§ **Task statement**:
When a line below contains the word "agent", copy that line.

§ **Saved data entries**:
*** Begin section ***

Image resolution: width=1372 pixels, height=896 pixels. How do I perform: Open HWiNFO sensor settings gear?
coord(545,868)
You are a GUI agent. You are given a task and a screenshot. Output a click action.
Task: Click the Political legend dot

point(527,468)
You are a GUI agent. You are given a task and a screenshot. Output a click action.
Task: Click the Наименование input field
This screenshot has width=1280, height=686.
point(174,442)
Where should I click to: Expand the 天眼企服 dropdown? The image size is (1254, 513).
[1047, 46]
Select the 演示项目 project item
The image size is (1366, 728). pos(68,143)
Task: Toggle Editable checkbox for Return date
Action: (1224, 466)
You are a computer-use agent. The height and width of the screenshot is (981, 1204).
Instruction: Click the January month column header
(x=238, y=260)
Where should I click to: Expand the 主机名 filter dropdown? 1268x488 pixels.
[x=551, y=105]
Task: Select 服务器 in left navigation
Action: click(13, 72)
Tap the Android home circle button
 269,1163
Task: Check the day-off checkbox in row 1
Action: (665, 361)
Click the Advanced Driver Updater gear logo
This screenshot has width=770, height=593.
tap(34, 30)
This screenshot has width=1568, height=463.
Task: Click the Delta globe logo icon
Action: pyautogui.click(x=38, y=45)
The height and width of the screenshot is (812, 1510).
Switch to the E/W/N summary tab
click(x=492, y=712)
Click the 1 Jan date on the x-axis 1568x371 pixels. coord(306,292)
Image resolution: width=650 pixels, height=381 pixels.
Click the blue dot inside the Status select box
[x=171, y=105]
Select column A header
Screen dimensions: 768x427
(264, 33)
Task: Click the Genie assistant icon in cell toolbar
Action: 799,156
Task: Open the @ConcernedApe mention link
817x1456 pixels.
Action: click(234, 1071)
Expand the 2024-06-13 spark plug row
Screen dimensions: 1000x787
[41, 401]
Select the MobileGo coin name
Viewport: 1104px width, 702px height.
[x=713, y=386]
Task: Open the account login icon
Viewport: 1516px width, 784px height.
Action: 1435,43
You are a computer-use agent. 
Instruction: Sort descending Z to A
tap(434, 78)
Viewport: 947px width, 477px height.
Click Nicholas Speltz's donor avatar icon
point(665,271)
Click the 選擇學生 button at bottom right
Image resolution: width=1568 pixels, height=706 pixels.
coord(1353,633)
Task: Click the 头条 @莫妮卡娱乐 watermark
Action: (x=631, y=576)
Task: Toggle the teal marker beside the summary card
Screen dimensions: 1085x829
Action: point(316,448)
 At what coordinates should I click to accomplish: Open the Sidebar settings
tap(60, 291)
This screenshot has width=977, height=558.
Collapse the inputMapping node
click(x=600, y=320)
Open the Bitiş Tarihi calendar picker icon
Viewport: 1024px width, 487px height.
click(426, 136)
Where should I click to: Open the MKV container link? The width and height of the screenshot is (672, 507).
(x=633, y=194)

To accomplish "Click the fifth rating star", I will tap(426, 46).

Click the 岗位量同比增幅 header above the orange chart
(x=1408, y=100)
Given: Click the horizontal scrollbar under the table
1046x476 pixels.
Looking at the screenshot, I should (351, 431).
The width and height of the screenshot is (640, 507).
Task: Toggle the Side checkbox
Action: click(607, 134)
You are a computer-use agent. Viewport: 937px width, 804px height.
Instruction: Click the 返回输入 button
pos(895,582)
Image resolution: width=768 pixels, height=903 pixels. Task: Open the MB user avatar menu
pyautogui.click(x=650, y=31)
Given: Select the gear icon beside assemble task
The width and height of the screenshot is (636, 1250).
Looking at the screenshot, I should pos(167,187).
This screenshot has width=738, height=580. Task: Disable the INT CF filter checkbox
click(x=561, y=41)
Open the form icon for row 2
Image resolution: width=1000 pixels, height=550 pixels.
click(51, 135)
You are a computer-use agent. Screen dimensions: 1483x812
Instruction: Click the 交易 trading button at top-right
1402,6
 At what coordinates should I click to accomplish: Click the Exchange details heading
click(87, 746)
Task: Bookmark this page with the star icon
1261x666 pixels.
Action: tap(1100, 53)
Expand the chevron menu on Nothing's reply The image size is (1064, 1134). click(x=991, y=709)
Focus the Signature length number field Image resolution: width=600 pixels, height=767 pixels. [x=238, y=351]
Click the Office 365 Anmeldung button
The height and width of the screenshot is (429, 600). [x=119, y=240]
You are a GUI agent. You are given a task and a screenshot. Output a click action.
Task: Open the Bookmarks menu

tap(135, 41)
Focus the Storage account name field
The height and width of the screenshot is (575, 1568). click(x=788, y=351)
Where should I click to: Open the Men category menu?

*** End section ***

§ **Response for this exercise**:
You are a GUI agent. You are given a task and a screenshot. Output a click action.
You are a GUI agent. You are given a task and a screenshot. Output a click action.
You are a computer-use agent. The height and width of the screenshot is (981, 1204).
You are a computer-use agent. 
You are a computer-use agent. Viewport: 937px width, 804px height.
You are a computer-use agent. Screen dimensions: 1483x812
You are a GUI agent. You are given a task and a screenshot. Output a click action.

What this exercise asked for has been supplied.